Boeing and Airbus compete for dominance in the narrowbody airplane market whose value is estimated at $2 trillion over the next 20 years. Last year, Airbus said it would beef up its A320 with a new, more fuel-efficient engine. The plane known as the A320neo is scheduled to enter service in late 2015.
For more than a year, Boeing has debated whether to re-engine or redesign its competing 737. A redesigned plane could have been brought to market around 2020, but would provide greater fuel efficiency.
Delays in the Boeing decision left an opening for Airbus to win massive orders for its neo from customers who did not want to wait for Boeing to decide. Airbus dominated the Paris Air Show last month with orders for the A320neo.
To secure a chunk of the AMR order, and perhaps other upcoming U.S. airline orders, Boeing offered to re-engine.

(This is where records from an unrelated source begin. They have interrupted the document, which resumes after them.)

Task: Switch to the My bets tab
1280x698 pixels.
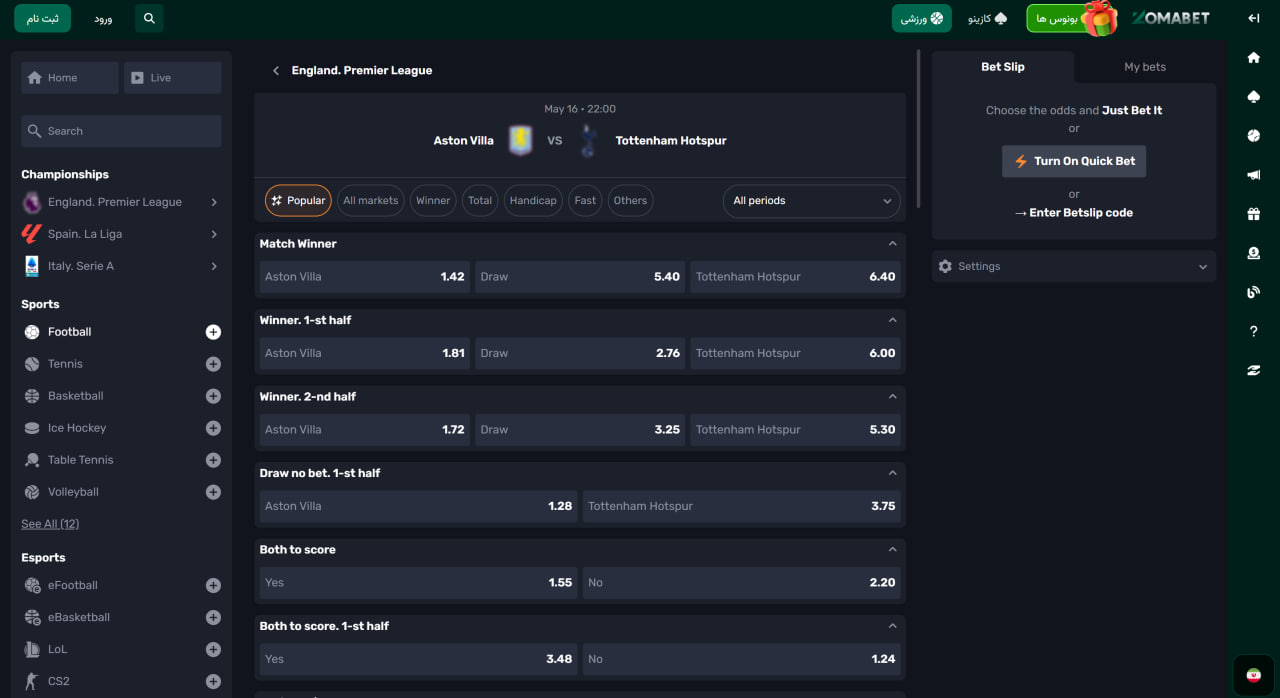Action: [1144, 66]
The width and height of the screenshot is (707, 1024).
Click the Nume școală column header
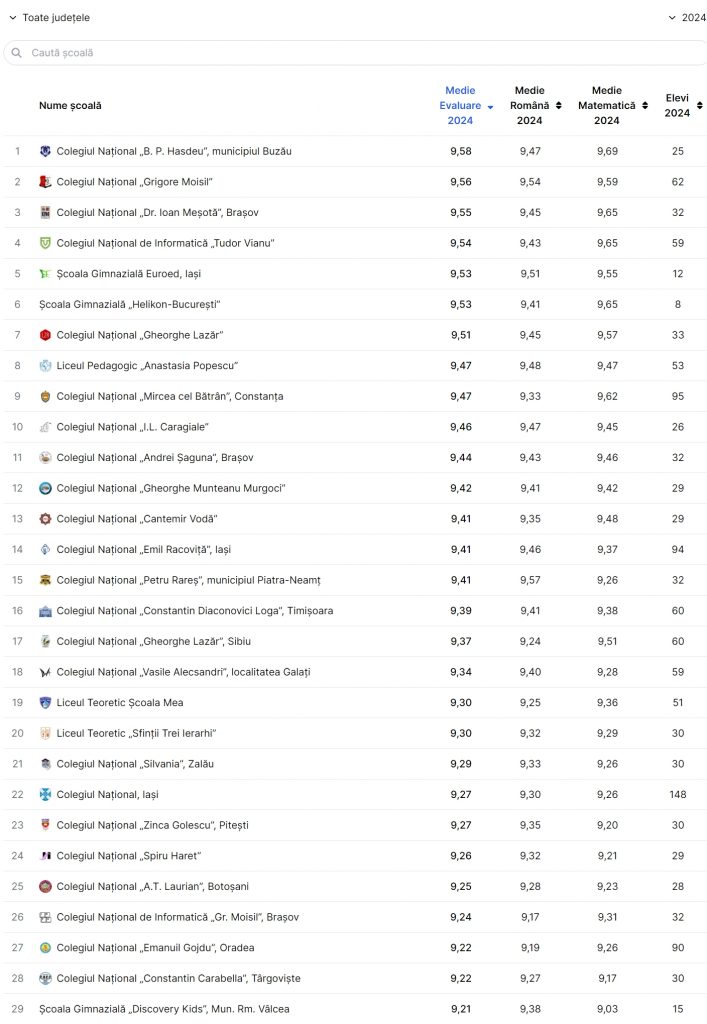coord(71,106)
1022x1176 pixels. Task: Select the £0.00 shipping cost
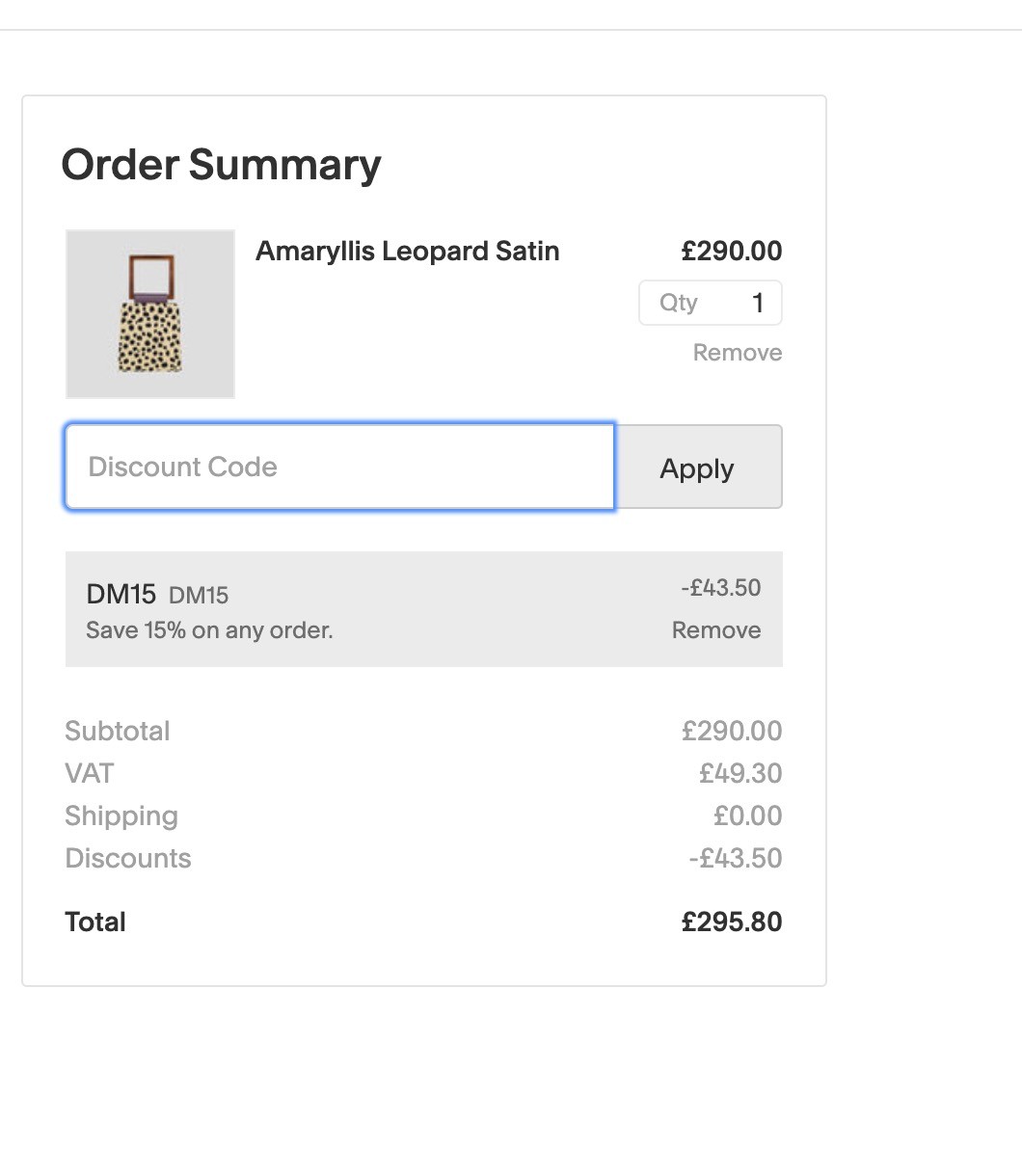747,815
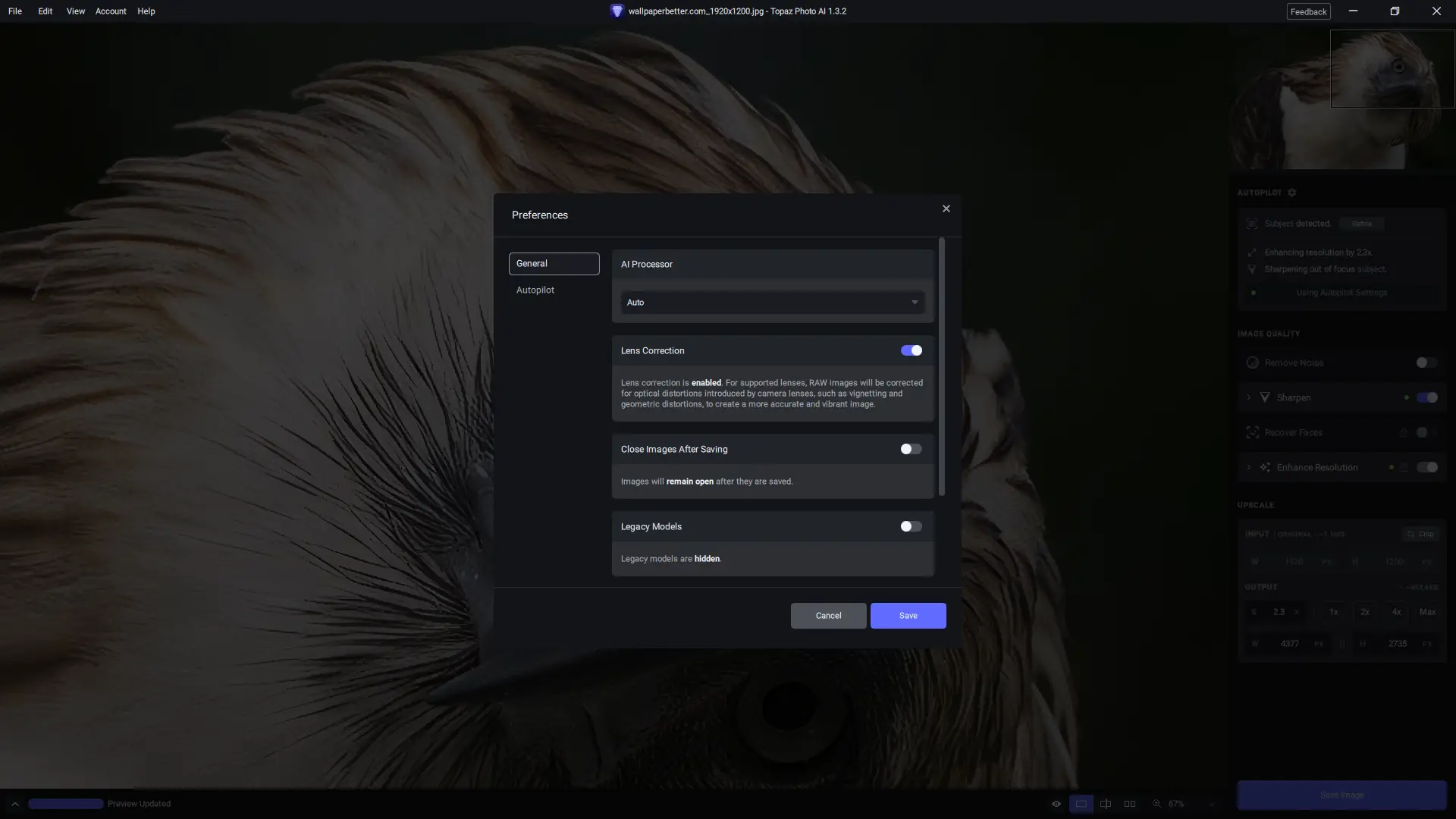Select the single view layout icon
1456x819 pixels.
pos(1081,804)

Jim Albaugh, CEO of Boeing Commercial Airplanes, shrugged off suggestions of disappointment when prodded by reporters about the shared deal, saying he anticipates a lot more customers for the 737s with new engines.
"Once we have approval from the board, we think we will have other people pounding on our door for the re-engined aircraft," Albaugh told reporters in Dallas.
Boeing still could build an all-new 737. A spokesman said studies will continue on the new small plane.
"We have always been convinced that if Boeing looked at the challenges of starting an all-new single-aisle aircraft right now they would in the end turn to the re-engining option," Airbus Chief Executive Tom Enders told Reuters.
He said Airbus was looking seriously at raising its A320 production plans from a targeted 42 a month to meet demand but had not yet committed to do so.
"INSTANTANEOUS FINANCIAL BENEFITS"
American Airlines, formerly the largest U.S. airline, is now the third-largest U.S. carrier after United Continental Holdings (UAL.N) and Delta Air Lines (DAL.N). It is struggling to bolster its position and believes new planes will help.
"There's instantaneous financial benefits," said Vasu Raja, managing director in charge of AMR's fleet planning, noting savings on fuel costs by flying more modern aircraft.
He said 50 percent of the deal is financed through operating leases. American won about $13 billion in financing provided by the manufacturers through lease transactions.
"It will help them in terms of fuel, obviously," said Steve Wilder, analyst at Capstone Investments. "These are newer planes and cleaner-running planes. But my guess is the lease expense is going to offset that.
AMR on Wednesday reported a net loss of $286 million, or 85 cents per share, for the second quarter, compared with a year-ago loss of $11 million, or 3 cents per share. The results were weaker than Wall Street forecasts for a loss of 81 cents per share, according to Thomson Reuters I/B/E/S.